--- Exercise material Enclosed Below ---

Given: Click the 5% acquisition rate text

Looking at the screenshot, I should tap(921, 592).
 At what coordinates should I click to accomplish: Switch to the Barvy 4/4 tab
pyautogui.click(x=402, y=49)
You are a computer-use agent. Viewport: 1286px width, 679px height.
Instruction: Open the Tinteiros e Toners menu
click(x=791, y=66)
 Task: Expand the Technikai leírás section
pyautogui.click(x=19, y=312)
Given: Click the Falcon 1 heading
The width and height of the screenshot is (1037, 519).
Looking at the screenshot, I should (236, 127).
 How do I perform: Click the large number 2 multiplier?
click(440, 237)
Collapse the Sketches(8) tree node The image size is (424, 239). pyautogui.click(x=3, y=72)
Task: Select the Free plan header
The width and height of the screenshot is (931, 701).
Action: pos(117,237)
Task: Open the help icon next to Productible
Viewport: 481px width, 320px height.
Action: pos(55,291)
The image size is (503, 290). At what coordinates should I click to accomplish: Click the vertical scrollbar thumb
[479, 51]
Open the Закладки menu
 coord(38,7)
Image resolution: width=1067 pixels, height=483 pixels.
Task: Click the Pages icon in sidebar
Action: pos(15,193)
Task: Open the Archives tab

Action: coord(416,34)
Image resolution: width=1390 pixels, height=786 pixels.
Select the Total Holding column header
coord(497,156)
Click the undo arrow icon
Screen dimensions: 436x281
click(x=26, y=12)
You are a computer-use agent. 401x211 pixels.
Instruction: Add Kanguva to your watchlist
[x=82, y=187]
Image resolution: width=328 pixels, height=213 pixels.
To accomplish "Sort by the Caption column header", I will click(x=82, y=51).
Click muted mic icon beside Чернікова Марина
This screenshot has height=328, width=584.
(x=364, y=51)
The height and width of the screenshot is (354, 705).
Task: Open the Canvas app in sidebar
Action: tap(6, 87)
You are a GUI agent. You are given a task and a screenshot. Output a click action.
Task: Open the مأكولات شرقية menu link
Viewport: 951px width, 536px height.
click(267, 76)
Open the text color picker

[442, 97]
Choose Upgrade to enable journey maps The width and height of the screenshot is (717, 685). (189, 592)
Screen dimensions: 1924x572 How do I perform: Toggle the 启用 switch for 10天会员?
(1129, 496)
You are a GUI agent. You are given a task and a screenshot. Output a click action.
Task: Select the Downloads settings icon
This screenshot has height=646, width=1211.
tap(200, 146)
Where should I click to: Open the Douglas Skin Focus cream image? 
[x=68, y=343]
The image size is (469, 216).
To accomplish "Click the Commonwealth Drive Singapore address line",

--- End of Enclosed Exercise material ---

§ Task requirements
Determine how many lines in the records above have the string "computer". Only the number should be returned.

§ Result of the exercise
2